-- START OF Data in this exercise --
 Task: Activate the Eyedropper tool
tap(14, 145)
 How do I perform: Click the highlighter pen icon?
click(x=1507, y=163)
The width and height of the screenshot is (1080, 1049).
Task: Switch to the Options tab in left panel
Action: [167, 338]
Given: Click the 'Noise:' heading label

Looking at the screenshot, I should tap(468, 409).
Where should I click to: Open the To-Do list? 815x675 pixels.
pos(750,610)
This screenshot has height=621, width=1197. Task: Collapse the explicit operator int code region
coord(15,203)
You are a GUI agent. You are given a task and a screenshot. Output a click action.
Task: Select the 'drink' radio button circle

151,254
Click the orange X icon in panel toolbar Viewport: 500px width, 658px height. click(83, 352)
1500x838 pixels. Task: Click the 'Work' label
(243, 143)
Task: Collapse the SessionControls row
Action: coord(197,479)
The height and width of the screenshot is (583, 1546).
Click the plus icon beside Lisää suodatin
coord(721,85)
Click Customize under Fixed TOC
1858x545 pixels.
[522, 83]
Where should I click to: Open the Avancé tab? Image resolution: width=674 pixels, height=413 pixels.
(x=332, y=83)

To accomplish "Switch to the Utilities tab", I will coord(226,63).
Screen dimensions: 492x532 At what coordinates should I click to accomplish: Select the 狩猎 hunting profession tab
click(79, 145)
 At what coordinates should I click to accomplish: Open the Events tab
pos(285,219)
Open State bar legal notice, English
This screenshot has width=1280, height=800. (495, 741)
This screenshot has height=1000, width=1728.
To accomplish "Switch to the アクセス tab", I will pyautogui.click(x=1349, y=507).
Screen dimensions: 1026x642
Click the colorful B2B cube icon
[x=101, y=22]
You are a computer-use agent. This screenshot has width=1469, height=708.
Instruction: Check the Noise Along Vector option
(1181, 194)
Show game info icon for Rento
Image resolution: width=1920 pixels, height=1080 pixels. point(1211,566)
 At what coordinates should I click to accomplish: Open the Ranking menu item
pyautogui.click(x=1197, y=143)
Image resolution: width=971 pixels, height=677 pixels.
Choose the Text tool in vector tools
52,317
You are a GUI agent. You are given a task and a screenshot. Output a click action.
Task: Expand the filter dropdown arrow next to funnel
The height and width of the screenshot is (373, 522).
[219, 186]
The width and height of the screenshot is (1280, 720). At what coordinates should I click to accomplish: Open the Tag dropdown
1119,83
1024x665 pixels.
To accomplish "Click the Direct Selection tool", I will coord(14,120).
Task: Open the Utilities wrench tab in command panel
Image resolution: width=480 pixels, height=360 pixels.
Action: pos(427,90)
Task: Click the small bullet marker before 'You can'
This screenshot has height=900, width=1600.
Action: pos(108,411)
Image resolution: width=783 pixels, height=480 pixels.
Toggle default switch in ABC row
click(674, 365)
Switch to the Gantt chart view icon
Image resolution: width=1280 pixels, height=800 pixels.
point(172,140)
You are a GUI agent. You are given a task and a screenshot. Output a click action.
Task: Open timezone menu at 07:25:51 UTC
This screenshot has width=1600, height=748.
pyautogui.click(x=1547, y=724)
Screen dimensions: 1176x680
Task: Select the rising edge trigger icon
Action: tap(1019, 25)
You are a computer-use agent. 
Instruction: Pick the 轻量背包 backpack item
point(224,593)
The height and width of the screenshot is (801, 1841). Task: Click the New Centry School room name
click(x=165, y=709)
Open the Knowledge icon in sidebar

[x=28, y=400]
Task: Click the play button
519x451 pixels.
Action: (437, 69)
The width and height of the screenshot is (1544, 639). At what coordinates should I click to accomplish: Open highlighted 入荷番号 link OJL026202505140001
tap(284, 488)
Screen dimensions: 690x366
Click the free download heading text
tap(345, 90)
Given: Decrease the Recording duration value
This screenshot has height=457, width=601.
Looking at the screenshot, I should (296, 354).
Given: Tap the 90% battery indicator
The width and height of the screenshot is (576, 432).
-- END OF Data in this exercise --
Reproduce all of the lines above without any change.

 Task: Activate the Eyedropper tool
tap(14, 145)
 How do I perform: Click the highlighter pen icon?
click(x=1507, y=163)
The width and height of the screenshot is (1080, 1049).
Task: Switch to the Options tab in left panel
Action: [167, 338]
Given: Click the 'Noise:' heading label

Looking at the screenshot, I should tap(468, 409).
Where should I click to: Open the To-Do list? 815x675 pixels.
pos(750,610)
This screenshot has height=621, width=1197. Task: Collapse the explicit operator int code region
coord(15,203)
You are a GUI agent. You are given a task and a screenshot. Output a click action.
Task: Select the 'drink' radio button circle

151,254
Click the orange X icon in panel toolbar Viewport: 500px width, 658px height. click(83, 352)
1500x838 pixels. Task: Click the 'Work' label
(243, 143)
Task: Collapse the SessionControls row
Action: coord(197,479)
The height and width of the screenshot is (583, 1546).
Click the plus icon beside Lisää suodatin
coord(721,85)
Click Customize under Fixed TOC
1858x545 pixels.
[522, 83]
Where should I click to: Open the Avancé tab? Image resolution: width=674 pixels, height=413 pixels.
(x=332, y=83)

To accomplish "Switch to the Utilities tab", I will coord(226,63).
Screen dimensions: 492x532 At what coordinates should I click to accomplish: Select the 狩猎 hunting profession tab
click(79, 145)
 At what coordinates should I click to accomplish: Open the Events tab
pos(285,219)
Open State bar legal notice, English
This screenshot has width=1280, height=800. (495, 741)
This screenshot has height=1000, width=1728.
To accomplish "Switch to the アクセス tab", I will pyautogui.click(x=1349, y=507).
Screen dimensions: 1026x642
Click the colorful B2B cube icon
[x=101, y=22]
You are a computer-use agent. This screenshot has width=1469, height=708.
Instruction: Check the Noise Along Vector option
(1181, 194)
Show game info icon for Rento
Image resolution: width=1920 pixels, height=1080 pixels. point(1211,566)
 At what coordinates should I click to accomplish: Open the Ranking menu item
pyautogui.click(x=1197, y=143)
Image resolution: width=971 pixels, height=677 pixels.
Choose the Text tool in vector tools
52,317
You are a GUI agent. You are given a task and a screenshot. Output a click action.
Task: Expand the filter dropdown arrow next to funnel
The height and width of the screenshot is (373, 522).
[219, 186]
The width and height of the screenshot is (1280, 720). At what coordinates should I click to accomplish: Open the Tag dropdown
1119,83
1024x665 pixels.
To accomplish "Click the Direct Selection tool", I will coord(14,120).
Task: Open the Utilities wrench tab in command panel
Image resolution: width=480 pixels, height=360 pixels.
Action: pos(427,90)
Task: Click the small bullet marker before 'You can'
This screenshot has height=900, width=1600.
Action: pos(108,411)
Image resolution: width=783 pixels, height=480 pixels.
Toggle default switch in ABC row
click(674, 365)
Switch to the Gantt chart view icon
Image resolution: width=1280 pixels, height=800 pixels.
point(172,140)
You are a GUI agent. You are given a task and a screenshot. Output a click action.
Task: Open timezone menu at 07:25:51 UTC
This screenshot has width=1600, height=748.
pyautogui.click(x=1547, y=724)
Screen dimensions: 1176x680
Task: Select the rising edge trigger icon
Action: tap(1019, 25)
You are a computer-use agent. 
Instruction: Pick the 轻量背包 backpack item
point(224,593)
The height and width of the screenshot is (801, 1841). Task: Click the New Centry School room name
click(x=165, y=709)
Open the Knowledge icon in sidebar

[x=28, y=400]
Task: Click the play button
519x451 pixels.
Action: (437, 69)
The width and height of the screenshot is (1544, 639). At what coordinates should I click to accomplish: Open highlighted 入荷番号 link OJL026202505140001
tap(284, 488)
Screen dimensions: 690x366
Click the free download heading text
tap(345, 90)
Given: Decrease the Recording duration value
This screenshot has height=457, width=601.
Looking at the screenshot, I should (296, 354).
Given: Tap the 90% battery indicator
The width and height of the screenshot is (576, 432).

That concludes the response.